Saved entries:

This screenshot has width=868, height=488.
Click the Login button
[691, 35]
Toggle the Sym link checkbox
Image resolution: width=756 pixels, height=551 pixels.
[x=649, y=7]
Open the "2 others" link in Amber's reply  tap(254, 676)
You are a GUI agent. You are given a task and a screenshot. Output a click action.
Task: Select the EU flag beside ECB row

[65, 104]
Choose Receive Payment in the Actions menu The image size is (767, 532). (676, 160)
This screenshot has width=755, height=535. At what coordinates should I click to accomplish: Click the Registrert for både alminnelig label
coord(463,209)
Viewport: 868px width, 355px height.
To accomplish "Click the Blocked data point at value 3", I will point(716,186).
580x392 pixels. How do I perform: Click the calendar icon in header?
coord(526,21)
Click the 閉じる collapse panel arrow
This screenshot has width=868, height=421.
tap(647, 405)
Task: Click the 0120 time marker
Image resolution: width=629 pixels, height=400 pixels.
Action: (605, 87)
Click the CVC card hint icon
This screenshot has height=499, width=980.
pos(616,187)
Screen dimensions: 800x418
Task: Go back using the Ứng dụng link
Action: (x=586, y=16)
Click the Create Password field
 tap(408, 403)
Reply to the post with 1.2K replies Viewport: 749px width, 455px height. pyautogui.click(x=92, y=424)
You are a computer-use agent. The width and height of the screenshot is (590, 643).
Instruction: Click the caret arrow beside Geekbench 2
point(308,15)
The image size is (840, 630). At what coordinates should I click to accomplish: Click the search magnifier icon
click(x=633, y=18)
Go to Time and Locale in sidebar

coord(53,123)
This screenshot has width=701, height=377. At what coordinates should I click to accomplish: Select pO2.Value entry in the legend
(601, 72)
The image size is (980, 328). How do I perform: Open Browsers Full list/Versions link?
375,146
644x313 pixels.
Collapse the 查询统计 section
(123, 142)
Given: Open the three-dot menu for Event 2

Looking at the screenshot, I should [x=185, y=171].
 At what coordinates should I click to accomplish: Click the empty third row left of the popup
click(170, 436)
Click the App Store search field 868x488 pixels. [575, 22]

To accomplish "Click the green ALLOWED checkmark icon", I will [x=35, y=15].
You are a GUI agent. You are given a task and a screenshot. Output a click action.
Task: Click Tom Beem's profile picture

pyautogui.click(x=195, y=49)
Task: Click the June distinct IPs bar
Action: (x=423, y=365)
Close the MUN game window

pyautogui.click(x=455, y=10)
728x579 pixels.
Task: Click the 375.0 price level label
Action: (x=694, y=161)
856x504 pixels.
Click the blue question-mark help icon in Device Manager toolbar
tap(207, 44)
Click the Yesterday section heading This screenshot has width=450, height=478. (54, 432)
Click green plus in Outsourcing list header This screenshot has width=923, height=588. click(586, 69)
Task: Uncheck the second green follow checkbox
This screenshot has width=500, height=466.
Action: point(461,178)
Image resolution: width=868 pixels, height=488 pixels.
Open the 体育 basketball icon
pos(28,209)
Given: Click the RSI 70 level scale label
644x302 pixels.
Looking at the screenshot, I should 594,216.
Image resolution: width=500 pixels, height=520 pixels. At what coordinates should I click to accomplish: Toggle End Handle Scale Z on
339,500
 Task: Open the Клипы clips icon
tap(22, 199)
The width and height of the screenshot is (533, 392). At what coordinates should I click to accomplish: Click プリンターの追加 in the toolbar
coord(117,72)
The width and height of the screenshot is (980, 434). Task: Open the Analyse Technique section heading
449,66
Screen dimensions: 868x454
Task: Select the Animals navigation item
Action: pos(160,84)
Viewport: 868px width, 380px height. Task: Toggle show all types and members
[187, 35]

Required work
Report, from the entries above, each line where "green" is found.

Result
To accomplish "Click the green ALLOWED checkmark icon", I will [x=35, y=15].
Click green plus in Outsourcing list header This screenshot has width=923, height=588. click(586, 69)
Task: Uncheck the second green follow checkbox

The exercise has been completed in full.